◆ **AIM OF THE EXERCISE**: Go through the listing and copy each line with the string "will".

◆ **EXCERPTED RECORDS**:
- - - - -
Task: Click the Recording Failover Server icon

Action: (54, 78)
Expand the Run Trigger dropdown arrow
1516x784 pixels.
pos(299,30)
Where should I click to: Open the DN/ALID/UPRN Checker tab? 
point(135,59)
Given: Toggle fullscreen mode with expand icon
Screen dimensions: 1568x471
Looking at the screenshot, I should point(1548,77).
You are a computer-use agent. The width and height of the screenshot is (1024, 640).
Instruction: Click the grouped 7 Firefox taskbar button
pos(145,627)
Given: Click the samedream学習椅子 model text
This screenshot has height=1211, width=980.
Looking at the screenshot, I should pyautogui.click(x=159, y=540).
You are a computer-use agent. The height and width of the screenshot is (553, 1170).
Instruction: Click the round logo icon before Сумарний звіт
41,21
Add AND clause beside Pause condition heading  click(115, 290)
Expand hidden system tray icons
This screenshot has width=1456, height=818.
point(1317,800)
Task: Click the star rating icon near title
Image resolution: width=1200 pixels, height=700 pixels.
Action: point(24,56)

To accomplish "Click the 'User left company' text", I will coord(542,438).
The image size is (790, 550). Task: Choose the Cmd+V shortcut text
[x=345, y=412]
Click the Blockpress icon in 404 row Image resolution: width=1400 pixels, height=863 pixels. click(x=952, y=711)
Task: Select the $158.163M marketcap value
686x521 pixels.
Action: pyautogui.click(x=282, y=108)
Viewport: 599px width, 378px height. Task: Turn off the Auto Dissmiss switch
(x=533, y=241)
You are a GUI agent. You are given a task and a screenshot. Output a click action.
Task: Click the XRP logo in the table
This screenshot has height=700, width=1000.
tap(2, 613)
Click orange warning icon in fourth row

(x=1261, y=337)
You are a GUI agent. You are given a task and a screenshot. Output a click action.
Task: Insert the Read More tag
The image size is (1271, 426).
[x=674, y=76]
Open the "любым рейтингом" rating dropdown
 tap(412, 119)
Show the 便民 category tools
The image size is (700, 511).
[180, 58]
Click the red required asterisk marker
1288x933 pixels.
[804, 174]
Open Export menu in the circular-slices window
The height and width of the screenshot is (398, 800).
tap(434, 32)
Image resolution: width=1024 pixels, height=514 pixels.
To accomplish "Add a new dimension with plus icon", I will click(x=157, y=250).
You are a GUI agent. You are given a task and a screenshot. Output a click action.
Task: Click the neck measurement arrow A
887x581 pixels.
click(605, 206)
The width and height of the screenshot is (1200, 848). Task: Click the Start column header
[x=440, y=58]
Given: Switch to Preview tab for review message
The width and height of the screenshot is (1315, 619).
- - - - -
◆ **ANSWER TO THIS EXERCISE**:
To accomplish "Click the 'User left company' text", I will coord(542,438).
To accomplish "Add a new dimension with plus icon", I will click(x=157, y=250).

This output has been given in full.